■ EXERCISE GOAL
Please copy exactly the part of the records below that opens with the line containing "825x406 pixels." and closes with the line containing "Image resolution: width=494", leaving out any pictures.

■ SOURCE RECORDS
==================================================
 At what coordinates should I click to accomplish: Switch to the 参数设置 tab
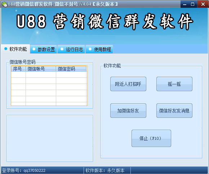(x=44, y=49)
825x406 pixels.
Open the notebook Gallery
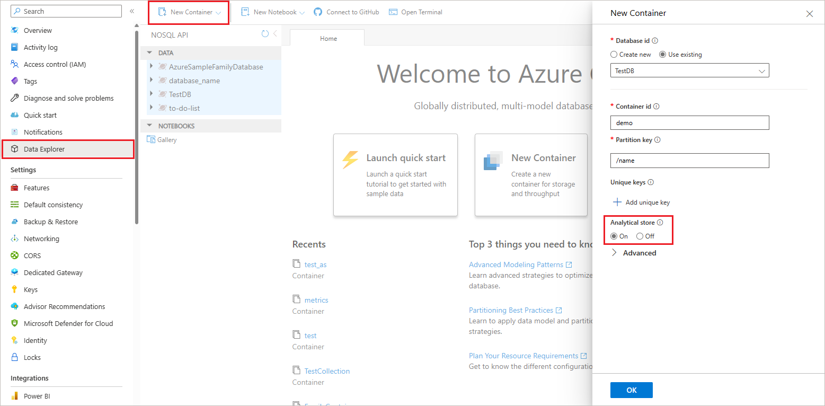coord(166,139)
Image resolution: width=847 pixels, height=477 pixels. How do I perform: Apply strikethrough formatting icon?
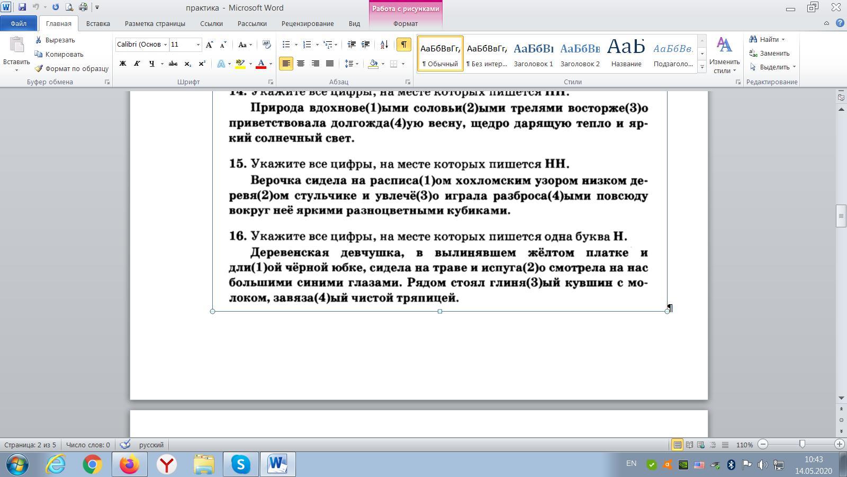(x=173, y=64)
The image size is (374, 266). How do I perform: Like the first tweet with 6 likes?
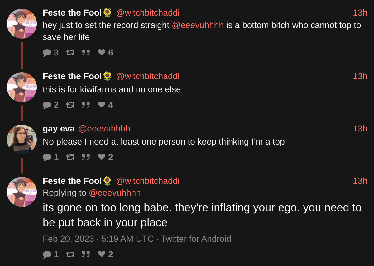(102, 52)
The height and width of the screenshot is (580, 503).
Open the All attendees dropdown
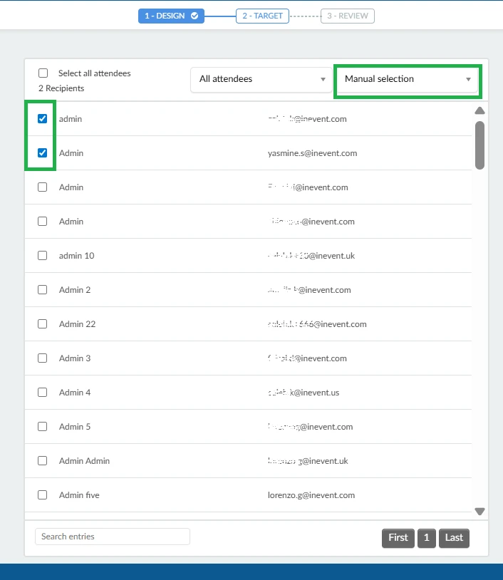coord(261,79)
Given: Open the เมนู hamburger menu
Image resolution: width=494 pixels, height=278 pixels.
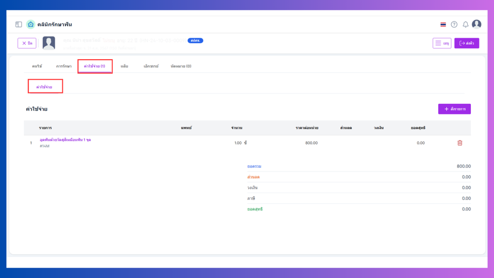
==================================================
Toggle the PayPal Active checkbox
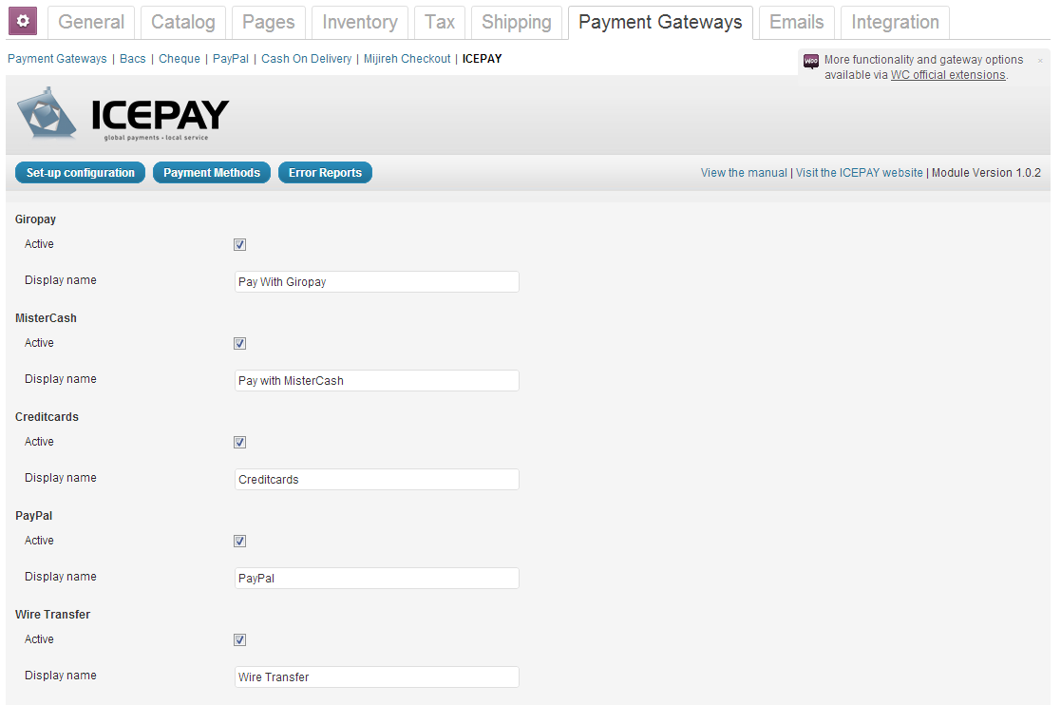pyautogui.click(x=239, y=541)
==================================================
■ ANSWER FOR THIS EXERCISE
825x406 pixels.
Open the notebook Gallery
coord(166,139)
Image resolution: width=847 pixels, height=477 pixels. How do I perform: Apply strikethrough formatting icon?
(x=173, y=64)
The image size is (374, 266). How do I perform: Like the first tweet with 6 likes?
(102, 52)
The height and width of the screenshot is (580, 503).
Open the All attendees dropdown
coord(261,79)
Given: Open the เมนู hamburger menu
Image resolution: width=494 pixels, height=278 pixels.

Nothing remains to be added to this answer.